== Supplied information
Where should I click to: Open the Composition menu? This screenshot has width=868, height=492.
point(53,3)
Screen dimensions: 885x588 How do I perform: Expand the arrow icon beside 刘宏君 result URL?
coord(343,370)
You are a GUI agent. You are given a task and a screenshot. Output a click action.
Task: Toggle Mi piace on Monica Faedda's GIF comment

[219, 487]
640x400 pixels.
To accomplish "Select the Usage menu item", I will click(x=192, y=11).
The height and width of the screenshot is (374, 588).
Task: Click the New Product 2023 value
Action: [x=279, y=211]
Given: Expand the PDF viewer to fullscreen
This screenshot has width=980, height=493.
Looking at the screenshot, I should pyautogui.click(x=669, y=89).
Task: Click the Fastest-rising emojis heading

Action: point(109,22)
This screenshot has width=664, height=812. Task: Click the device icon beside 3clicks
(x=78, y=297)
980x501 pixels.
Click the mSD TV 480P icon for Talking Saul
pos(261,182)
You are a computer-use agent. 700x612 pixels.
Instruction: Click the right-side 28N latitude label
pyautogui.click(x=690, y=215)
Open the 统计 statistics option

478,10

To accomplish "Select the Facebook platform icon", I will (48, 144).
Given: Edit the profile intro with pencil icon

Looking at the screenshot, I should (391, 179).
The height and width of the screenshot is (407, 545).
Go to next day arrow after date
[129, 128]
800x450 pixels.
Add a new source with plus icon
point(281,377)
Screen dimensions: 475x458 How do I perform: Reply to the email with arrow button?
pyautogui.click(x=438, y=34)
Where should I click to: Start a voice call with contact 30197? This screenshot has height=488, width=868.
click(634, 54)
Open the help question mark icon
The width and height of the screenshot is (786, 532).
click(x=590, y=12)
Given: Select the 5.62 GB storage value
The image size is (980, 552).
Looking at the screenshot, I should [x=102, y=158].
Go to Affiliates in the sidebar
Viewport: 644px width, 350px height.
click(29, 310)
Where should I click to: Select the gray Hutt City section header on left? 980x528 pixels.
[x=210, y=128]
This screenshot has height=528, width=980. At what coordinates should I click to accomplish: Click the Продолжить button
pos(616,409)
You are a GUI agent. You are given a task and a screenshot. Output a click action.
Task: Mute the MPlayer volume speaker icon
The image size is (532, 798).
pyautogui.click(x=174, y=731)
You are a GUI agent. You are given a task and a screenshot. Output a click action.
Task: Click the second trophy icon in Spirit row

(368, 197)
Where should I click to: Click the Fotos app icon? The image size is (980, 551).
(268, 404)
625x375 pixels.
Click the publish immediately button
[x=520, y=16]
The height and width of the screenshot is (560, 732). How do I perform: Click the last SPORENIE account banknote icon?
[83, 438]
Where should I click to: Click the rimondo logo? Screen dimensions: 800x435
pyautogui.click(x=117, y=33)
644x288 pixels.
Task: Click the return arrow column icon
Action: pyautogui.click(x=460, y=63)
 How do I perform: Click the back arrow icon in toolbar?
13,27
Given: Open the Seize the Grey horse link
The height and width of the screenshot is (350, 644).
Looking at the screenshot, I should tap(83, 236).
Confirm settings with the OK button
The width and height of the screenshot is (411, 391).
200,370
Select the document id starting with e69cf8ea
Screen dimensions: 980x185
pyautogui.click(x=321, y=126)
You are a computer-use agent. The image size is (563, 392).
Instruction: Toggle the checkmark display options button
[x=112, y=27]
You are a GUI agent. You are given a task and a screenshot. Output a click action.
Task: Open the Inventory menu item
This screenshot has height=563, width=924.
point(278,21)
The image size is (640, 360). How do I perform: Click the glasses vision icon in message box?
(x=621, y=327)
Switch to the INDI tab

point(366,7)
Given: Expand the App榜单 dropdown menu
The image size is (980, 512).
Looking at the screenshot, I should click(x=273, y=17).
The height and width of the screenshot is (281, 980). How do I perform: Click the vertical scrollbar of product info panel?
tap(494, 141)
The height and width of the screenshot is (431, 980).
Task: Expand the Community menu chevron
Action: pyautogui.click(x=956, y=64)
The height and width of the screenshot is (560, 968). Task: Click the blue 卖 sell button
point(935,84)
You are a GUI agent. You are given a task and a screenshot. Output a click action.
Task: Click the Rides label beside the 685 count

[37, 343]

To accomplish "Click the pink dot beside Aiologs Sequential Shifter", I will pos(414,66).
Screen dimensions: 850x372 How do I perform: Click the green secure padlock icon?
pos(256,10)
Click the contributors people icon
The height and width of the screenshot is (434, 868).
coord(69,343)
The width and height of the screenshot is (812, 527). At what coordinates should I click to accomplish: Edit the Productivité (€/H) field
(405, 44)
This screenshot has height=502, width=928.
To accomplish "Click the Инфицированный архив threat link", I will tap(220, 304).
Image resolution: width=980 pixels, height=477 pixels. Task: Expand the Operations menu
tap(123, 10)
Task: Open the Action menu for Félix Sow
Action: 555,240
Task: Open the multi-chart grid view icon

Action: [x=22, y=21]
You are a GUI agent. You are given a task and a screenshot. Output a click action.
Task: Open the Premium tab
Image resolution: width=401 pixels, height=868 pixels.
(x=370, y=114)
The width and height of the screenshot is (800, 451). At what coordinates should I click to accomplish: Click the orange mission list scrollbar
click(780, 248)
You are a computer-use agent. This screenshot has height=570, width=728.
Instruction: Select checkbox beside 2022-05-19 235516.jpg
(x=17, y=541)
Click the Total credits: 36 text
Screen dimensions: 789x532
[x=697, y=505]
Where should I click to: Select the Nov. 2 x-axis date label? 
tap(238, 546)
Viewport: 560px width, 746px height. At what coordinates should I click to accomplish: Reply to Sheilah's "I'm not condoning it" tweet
====
### [How to complete this task]
Transcribe the listing above in full, word for word.

### [Reply to the exercise]
Where should I click to: Open the Composition menu? This screenshot has width=868, height=492.
point(53,3)
Screen dimensions: 885x588 How do I perform: Expand the arrow icon beside 刘宏君 result URL?
coord(343,370)
You are a GUI agent. You are given a task and a screenshot. Output a click action.
Task: Toggle Mi piace on Monica Faedda's GIF comment

[219, 487]
640x400 pixels.
To accomplish "Select the Usage menu item", I will click(x=192, y=11).
The height and width of the screenshot is (374, 588).
Task: Click the New Product 2023 value
Action: [x=279, y=211]
Given: Expand the PDF viewer to fullscreen
This screenshot has width=980, height=493.
Looking at the screenshot, I should pyautogui.click(x=669, y=89).
Task: Click the Fastest-rising emojis heading

Action: point(109,22)
This screenshot has width=664, height=812. Task: Click the device icon beside 3clicks
(x=78, y=297)
980x501 pixels.
Click the mSD TV 480P icon for Talking Saul
pos(261,182)
You are a computer-use agent. 700x612 pixels.
Instruction: Click the right-side 28N latitude label
pyautogui.click(x=690, y=215)
Open the 统计 statistics option

478,10

To accomplish "Select the Facebook platform icon", I will (48, 144).
Given: Edit the profile intro with pencil icon

Looking at the screenshot, I should (391, 179).
The height and width of the screenshot is (407, 545).
Go to next day arrow after date
[129, 128]
800x450 pixels.
Add a new source with plus icon
point(281,377)
Screen dimensions: 475x458 How do I perform: Reply to the email with arrow button?
pyautogui.click(x=438, y=34)
Where should I click to: Start a voice call with contact 30197? This screenshot has height=488, width=868.
click(634, 54)
Open the help question mark icon
The width and height of the screenshot is (786, 532).
click(x=590, y=12)
Given: Select the 5.62 GB storage value
The image size is (980, 552).
Looking at the screenshot, I should [x=102, y=158].
Go to Affiliates in the sidebar
Viewport: 644px width, 350px height.
click(29, 310)
Where should I click to: Select the gray Hutt City section header on left? 980x528 pixels.
[x=210, y=128]
This screenshot has height=528, width=980. At what coordinates should I click to accomplish: Click the Продолжить button
pos(616,409)
You are a GUI agent. You are given a task and a screenshot. Output a click action.
Task: Mute the MPlayer volume speaker icon
The image size is (532, 798).
pyautogui.click(x=174, y=731)
You are a GUI agent. You are given a task and a screenshot. Output a click action.
Task: Click the second trophy icon in Spirit row

(368, 197)
Where should I click to: Click the Fotos app icon? The image size is (980, 551).
(268, 404)
625x375 pixels.
Click the publish immediately button
[x=520, y=16]
The height and width of the screenshot is (560, 732). How do I perform: Click the last SPORENIE account banknote icon?
[83, 438]
Where should I click to: Click the rimondo logo? Screen dimensions: 800x435
pyautogui.click(x=117, y=33)
644x288 pixels.
Task: Click the return arrow column icon
Action: pyautogui.click(x=460, y=63)
 How do I perform: Click the back arrow icon in toolbar?
13,27
Given: Open the Seize the Grey horse link
The height and width of the screenshot is (350, 644).
Looking at the screenshot, I should tap(83, 236).
Confirm settings with the OK button
The width and height of the screenshot is (411, 391).
200,370
Select the document id starting with e69cf8ea
Screen dimensions: 980x185
pyautogui.click(x=321, y=126)
You are a computer-use agent. The image size is (563, 392).
Instruction: Toggle the checkmark display options button
[x=112, y=27]
You are a GUI agent. You are given a task and a screenshot. Output a click action.
Task: Open the Inventory menu item
This screenshot has height=563, width=924.
point(278,21)
The image size is (640, 360). How do I perform: Click the glasses vision icon in message box?
(x=621, y=327)
Switch to the INDI tab

point(366,7)
Given: Expand the App榜单 dropdown menu
The image size is (980, 512).
Looking at the screenshot, I should click(x=273, y=17).
The height and width of the screenshot is (281, 980). How do I perform: Click the vertical scrollbar of product info panel?
tap(494, 141)
The height and width of the screenshot is (431, 980).
Task: Expand the Community menu chevron
Action: pyautogui.click(x=956, y=64)
The height and width of the screenshot is (560, 968). Task: Click the blue 卖 sell button
point(935,84)
You are a GUI agent. You are given a task and a screenshot. Output a click action.
Task: Click the Rides label beside the 685 count

[37, 343]

To accomplish "Click the pink dot beside Aiologs Sequential Shifter", I will pos(414,66).
Screen dimensions: 850x372 How do I perform: Click the green secure padlock icon?
pos(256,10)
Click the contributors people icon
The height and width of the screenshot is (434, 868).
coord(69,343)
The width and height of the screenshot is (812, 527). At what coordinates should I click to accomplish: Edit the Productivité (€/H) field
(405, 44)
This screenshot has height=502, width=928.
To accomplish "Click the Инфицированный архив threat link", I will tap(220, 304).
Image resolution: width=980 pixels, height=477 pixels. Task: Expand the Operations menu
tap(123, 10)
Task: Open the Action menu for Félix Sow
Action: 555,240
Task: Open the multi-chart grid view icon

Action: [x=22, y=21]
You are a GUI agent. You are given a task and a screenshot. Output a click action.
Task: Open the Premium tab
Image resolution: width=401 pixels, height=868 pixels.
(x=370, y=114)
The width and height of the screenshot is (800, 451). At what coordinates should I click to accomplish: Click the orange mission list scrollbar
click(780, 248)
You are a computer-use agent. This screenshot has height=570, width=728.
Instruction: Select checkbox beside 2022-05-19 235516.jpg
(x=17, y=541)
Click the Total credits: 36 text
Screen dimensions: 789x532
[x=697, y=505]
Where should I click to: Select the Nov. 2 x-axis date label? 
tap(238, 546)
Viewport: 560px width, 746px height. At what coordinates should I click to accomplish: Reply to Sheilah's "I'm not condoning it" tweet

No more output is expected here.